El día 25 de mayo se pregonó en la plaza de San Francisco un pregón real que fue acogido con júbilo y muchos dejaron las armas, aunque pudiera dudarse de su validez puesto que el correo de la Corte no había tenido tiempo material para poder ratificarlo, por lo que hubo quienes por desconfianza no depusieron su actitud. De hecho el auténtico perdón no llegó el día 12 de junio, y no incluyendo además a medio centenar de revoltosos, por lo que los más comprometidos se fortificaron en el barrio de la Feria donde se produjo un último asalto que con dureza finalizó con la última resistencia en Sevilla y, salvo algunos conatos menores que se mantuvieron por poco tiempo, aquí acabó el motín sevillano.

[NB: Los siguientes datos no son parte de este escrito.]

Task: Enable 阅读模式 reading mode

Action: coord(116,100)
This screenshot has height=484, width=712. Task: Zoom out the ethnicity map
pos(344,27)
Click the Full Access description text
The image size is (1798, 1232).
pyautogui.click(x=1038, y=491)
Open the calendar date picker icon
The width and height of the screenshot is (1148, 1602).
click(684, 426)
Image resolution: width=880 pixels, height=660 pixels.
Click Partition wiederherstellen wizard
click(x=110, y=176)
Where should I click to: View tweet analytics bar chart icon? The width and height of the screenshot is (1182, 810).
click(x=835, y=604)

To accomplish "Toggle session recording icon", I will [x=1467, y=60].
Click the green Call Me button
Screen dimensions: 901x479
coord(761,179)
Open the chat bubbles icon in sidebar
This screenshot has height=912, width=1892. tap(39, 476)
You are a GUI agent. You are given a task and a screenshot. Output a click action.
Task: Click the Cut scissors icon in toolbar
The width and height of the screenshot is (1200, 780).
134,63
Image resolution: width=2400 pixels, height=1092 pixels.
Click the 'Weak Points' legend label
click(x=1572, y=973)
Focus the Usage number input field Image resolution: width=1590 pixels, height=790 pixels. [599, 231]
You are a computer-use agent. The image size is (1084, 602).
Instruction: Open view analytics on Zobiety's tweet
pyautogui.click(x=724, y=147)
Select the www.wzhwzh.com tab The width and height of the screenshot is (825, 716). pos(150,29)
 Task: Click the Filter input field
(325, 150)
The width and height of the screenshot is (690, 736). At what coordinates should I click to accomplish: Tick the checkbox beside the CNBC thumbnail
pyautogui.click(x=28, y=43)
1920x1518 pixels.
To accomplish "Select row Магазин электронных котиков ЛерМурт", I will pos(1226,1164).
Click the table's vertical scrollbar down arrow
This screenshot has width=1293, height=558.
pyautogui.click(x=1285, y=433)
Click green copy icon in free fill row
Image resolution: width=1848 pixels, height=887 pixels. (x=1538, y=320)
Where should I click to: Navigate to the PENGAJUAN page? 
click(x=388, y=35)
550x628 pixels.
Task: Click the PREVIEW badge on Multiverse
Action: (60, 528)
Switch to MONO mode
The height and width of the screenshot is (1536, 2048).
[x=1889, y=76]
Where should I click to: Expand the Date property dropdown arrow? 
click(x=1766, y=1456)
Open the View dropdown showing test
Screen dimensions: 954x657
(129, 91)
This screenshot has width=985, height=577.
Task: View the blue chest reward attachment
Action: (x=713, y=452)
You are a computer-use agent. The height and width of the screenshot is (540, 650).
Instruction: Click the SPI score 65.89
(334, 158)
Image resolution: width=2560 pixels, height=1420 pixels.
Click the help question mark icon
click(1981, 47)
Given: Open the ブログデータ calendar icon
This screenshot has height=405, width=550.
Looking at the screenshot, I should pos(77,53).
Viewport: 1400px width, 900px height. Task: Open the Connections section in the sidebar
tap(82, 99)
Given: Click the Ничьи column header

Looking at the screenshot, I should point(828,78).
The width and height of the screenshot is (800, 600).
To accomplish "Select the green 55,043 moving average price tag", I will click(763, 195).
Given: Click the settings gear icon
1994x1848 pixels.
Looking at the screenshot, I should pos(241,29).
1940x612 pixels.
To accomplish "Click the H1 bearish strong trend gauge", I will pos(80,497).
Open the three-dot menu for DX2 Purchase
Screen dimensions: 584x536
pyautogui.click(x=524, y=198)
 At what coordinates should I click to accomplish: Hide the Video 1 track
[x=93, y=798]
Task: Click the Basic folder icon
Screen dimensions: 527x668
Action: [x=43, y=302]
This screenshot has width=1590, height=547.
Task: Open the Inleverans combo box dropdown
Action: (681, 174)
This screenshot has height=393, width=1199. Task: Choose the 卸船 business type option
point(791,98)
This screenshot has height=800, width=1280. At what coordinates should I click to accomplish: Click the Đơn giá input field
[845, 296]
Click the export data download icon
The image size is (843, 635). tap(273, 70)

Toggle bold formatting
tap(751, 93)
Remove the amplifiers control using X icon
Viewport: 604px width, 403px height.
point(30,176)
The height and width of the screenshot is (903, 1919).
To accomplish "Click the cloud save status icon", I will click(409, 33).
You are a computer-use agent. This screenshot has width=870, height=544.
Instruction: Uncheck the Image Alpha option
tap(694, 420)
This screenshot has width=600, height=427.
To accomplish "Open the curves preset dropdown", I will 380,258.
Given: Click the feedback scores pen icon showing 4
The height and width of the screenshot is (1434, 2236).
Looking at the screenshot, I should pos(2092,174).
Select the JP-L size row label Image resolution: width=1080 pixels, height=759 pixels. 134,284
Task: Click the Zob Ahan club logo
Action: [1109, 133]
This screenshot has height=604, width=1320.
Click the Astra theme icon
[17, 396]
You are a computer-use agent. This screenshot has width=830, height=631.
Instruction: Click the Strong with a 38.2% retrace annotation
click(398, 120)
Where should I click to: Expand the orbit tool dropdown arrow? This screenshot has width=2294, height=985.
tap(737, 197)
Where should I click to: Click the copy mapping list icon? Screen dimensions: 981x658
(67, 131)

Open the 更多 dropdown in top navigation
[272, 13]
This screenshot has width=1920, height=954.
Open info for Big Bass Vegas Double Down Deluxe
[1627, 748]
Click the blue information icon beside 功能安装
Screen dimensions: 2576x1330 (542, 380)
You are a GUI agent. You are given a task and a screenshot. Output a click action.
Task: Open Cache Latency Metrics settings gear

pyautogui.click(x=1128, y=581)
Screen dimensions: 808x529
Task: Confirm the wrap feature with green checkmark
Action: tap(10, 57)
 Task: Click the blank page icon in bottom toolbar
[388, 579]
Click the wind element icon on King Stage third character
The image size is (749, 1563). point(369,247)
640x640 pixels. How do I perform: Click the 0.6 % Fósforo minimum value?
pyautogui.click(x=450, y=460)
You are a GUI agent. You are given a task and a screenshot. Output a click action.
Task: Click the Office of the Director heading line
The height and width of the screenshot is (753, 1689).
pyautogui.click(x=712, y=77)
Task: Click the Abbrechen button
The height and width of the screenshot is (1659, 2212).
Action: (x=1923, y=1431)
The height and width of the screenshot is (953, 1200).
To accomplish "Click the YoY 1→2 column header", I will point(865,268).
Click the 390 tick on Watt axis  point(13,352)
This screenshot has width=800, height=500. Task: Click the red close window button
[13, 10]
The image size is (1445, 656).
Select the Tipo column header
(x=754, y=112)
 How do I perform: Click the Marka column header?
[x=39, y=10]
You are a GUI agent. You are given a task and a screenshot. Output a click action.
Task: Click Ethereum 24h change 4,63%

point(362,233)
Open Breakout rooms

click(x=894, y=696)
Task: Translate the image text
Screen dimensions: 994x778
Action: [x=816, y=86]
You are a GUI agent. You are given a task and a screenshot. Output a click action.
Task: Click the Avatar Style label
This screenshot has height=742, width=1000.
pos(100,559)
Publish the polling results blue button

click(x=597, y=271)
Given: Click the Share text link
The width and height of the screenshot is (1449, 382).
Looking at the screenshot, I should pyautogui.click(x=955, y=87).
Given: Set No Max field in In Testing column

Córdoba y Sevilla fueron ejemplo de los conflictos y no las únicas ciudades alteradas, puesto que a ellos se sumaron otras múltiples poblaciones andaluzas, como fue el caso de Jerez, Ayamonte, Osuna o Palma del Río, en las que los motines también hicieron acto de presencia a lo largo de la centuria debido a las adversidades del crítico siglo XVII.
Autor: Francisco Sánchez-Montes González
Bibliografía
DOMÍNGUEZ ORTIZ, Antonio, Alteraciones andaluzas, Madrid, Narcea S.A. de ediciones, 1973.
GELABERT, Juan Eloy, Castilla convulsa (1631-1652), Madrid, Marcial Pons, 2001.
PEÑA DÍAZ, Manuel, Historias cotidianas. Resistencias y tolerancias en Andalucía (siglos XVI-XVIII), Granada, editorial Comares, 1919.